Recorded data:
+++

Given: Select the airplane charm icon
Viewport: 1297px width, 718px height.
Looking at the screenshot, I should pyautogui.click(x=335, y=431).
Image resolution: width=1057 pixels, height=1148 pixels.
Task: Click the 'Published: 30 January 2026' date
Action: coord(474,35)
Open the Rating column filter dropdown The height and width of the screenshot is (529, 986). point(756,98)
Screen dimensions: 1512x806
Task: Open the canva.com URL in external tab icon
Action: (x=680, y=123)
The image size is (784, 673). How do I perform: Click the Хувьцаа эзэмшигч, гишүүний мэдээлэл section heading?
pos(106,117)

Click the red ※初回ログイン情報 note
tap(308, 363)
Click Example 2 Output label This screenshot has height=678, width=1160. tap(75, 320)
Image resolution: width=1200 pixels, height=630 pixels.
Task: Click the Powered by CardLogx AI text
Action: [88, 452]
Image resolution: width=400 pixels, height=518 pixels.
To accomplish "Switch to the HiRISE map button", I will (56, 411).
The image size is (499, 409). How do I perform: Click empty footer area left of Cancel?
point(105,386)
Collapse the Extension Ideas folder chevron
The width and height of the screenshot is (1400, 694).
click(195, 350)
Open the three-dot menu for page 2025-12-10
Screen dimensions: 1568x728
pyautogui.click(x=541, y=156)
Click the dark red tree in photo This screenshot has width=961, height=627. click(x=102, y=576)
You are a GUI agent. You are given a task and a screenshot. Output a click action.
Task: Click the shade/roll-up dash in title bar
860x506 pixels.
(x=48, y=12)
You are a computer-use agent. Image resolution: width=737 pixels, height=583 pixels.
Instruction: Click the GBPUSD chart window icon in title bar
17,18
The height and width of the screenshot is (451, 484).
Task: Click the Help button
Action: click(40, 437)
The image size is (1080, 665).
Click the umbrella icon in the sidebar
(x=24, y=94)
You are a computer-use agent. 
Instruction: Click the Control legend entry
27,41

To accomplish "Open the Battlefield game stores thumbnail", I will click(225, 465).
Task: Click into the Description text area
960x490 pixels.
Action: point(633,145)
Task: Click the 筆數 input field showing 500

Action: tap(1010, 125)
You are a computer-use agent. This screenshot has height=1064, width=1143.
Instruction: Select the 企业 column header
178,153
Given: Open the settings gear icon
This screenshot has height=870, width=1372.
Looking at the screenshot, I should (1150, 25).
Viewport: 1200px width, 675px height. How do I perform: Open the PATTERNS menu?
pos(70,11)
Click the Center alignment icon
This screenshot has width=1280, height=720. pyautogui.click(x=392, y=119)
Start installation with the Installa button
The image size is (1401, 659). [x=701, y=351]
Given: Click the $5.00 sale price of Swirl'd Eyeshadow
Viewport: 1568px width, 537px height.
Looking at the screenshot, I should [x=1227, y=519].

+++

What you should do:
Repeat all of the records exactly.

Exercise response:
Given: Select the airplane charm icon
Viewport: 1297px width, 718px height.
Looking at the screenshot, I should pyautogui.click(x=335, y=431).
Image resolution: width=1057 pixels, height=1148 pixels.
Task: Click the 'Published: 30 January 2026' date
Action: coord(474,35)
Open the Rating column filter dropdown The height and width of the screenshot is (529, 986). point(756,98)
Screen dimensions: 1512x806
Task: Open the canva.com URL in external tab icon
Action: (x=680, y=123)
The image size is (784, 673). How do I perform: Click the Хувьцаа эзэмшигч, гишүүний мэдээлэл section heading?
pos(106,117)

Click the red ※初回ログイン情報 note
tap(308, 363)
Click Example 2 Output label This screenshot has height=678, width=1160. tap(75, 320)
Image resolution: width=1200 pixels, height=630 pixels.
Task: Click the Powered by CardLogx AI text
Action: [88, 452]
Image resolution: width=400 pixels, height=518 pixels.
To accomplish "Switch to the HiRISE map button", I will (56, 411).
The image size is (499, 409). How do I perform: Click empty footer area left of Cancel?
point(105,386)
Collapse the Extension Ideas folder chevron
The width and height of the screenshot is (1400, 694).
click(195, 350)
Open the three-dot menu for page 2025-12-10
Screen dimensions: 1568x728
pyautogui.click(x=541, y=156)
Click the dark red tree in photo This screenshot has width=961, height=627. click(x=102, y=576)
You are a GUI agent. You are given a task and a screenshot. Output a click action.
Task: Click the shade/roll-up dash in title bar
860x506 pixels.
(x=48, y=12)
You are a computer-use agent. Image resolution: width=737 pixels, height=583 pixels.
Instruction: Click the GBPUSD chart window icon in title bar
17,18
The height and width of the screenshot is (451, 484).
Task: Click the Help button
Action: click(40, 437)
The image size is (1080, 665).
Click the umbrella icon in the sidebar
(x=24, y=94)
You are a computer-use agent. 
Instruction: Click the Control legend entry
27,41

To accomplish "Open the Battlefield game stores thumbnail", I will click(225, 465).
Task: Click into the Description text area
960x490 pixels.
Action: point(633,145)
Task: Click the 筆數 input field showing 500

Action: tap(1010, 125)
You are a computer-use agent. This screenshot has height=1064, width=1143.
Instruction: Select the 企业 column header
178,153
Given: Open the settings gear icon
This screenshot has height=870, width=1372.
Looking at the screenshot, I should (1150, 25).
Viewport: 1200px width, 675px height. How do I perform: Open the PATTERNS menu?
pos(70,11)
Click the Center alignment icon
This screenshot has width=1280, height=720. pyautogui.click(x=392, y=119)
Start installation with the Installa button
The image size is (1401, 659). [x=701, y=351]
Given: Click the $5.00 sale price of Swirl'd Eyeshadow
Viewport: 1568px width, 537px height.
Looking at the screenshot, I should [x=1227, y=519].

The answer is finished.